Excavate: extract IPv6 URLs (#1815) by ChrisJr404 · Pull Request #3071 · blacklanternsecurity/bbot

ChrisJr404 · 2026-05-03T23:07:25Z

Summary

Closes #1815 ("Excavate IPv6 URLs", filed by @TheTechromancer).

The url_full YARA rule and the two Python post-filters (full_url_regex / full_url_regex_strict) all only accepted word-character / dotted hostnames in the host slot, so URLs with bracketed IPv6 hosts were dropped at extraction time:

http://[2001:db8::1]/api
http://[::1]:8080/path
https://[fe80::dead:beef]/foo/bar.html

This PR adds a \\[[0-9a-fA-F:]+\\] alternative to the host part of all three patterns. The bracketed form is preserved in the captured host so downstream parsers (urllib, etc.) still recognise the URL as IPv6.

Tests

bbot/test/test_step_1/test_excavate_url_regexes.py — 6 cases:

test_full_url_regex_matches_ipv6 — accepts 6 representative IPv6 URLs and verifies the captured host keeps the leading [.

[RECORD EXTRACTS]:
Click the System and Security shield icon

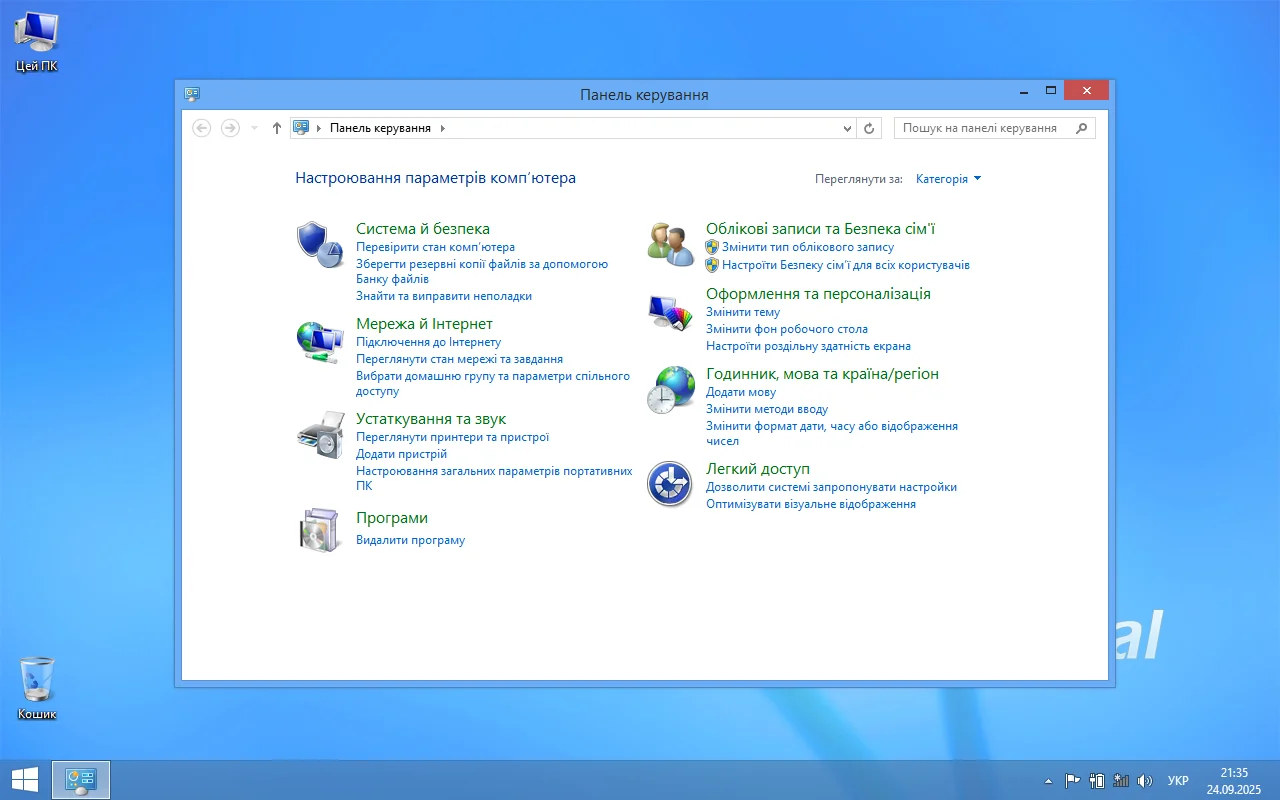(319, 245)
--
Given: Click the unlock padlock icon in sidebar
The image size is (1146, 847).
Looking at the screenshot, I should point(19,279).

[DIRECTIVES]:
a. According to the IPv6 URL pull request, how many test cases are in the new test file?
b. Reproduce everything in the IPv6 URL pull request from "http://[2001:db8::1]/api" down to "the leading [.".
c. Pick up the IPv6 URL pull request after its last sentence and keep writing it.

[SOLVED TASKS]:
a. Six.

b.
http://[2001:db8::1]/api
http://[::1]:8080/path
https://[fe80::dead:beef]/foo/bar.html

This PR adds a \\[[0-9a-fA-F:]+\\] alternative to the host part of all three patterns. The bracketed form is preserved in the captured host so downstream parsers (urllib, etc.) still recognise the URL as IPv6.

Tests

bbot/test/test_step_1/test_excavate_url_regexes.py — 6 cases:

test_full_url_regex_matches_ipv6 — accepts 6 representative IPv6 URLs and verifies the captured host keeps the leading [.

c.
test_full_url_regex_still_matches_existing_patterns — regression guard for plain DNS-name + IPv4 URLs.
Two corresponding pairs for full_url_regex_strict.
Two corresponding pairs for the YARA url_full rule (compiled directly from excavate.URLExtractor.yara_rules['url_full']).

$ pytest bbot/test/test_step_1/test_excavate_url_regexes.py -v
test_full_url_regex_matches_ipv6                              PASSED
test_full_url_regex_still_matches_existing_patterns           PASSED
test_full_url_regex_strict_matches_ipv6                       PASSED
test_full_url_regex_strict_still_matches_existing_patterns    PASSED
test_yara_url_rule_matches_ipv6                               PASSED
test_yara_url_rule_still_matches_existing_patterns            PASSED

Notes

No behavioural change for existing DNS-name / IPv4 URLs: the original alternation is preserved as the second branch of the alternation.
The new patterns accept IPv6-shaped tokens regardless of whether they are valid addresses; downstream URL validation still runs (validators.validate_url_parsed) before the URL becomes a URL_UNVERIFIED event, so malformed inputs still get rejected one stage later.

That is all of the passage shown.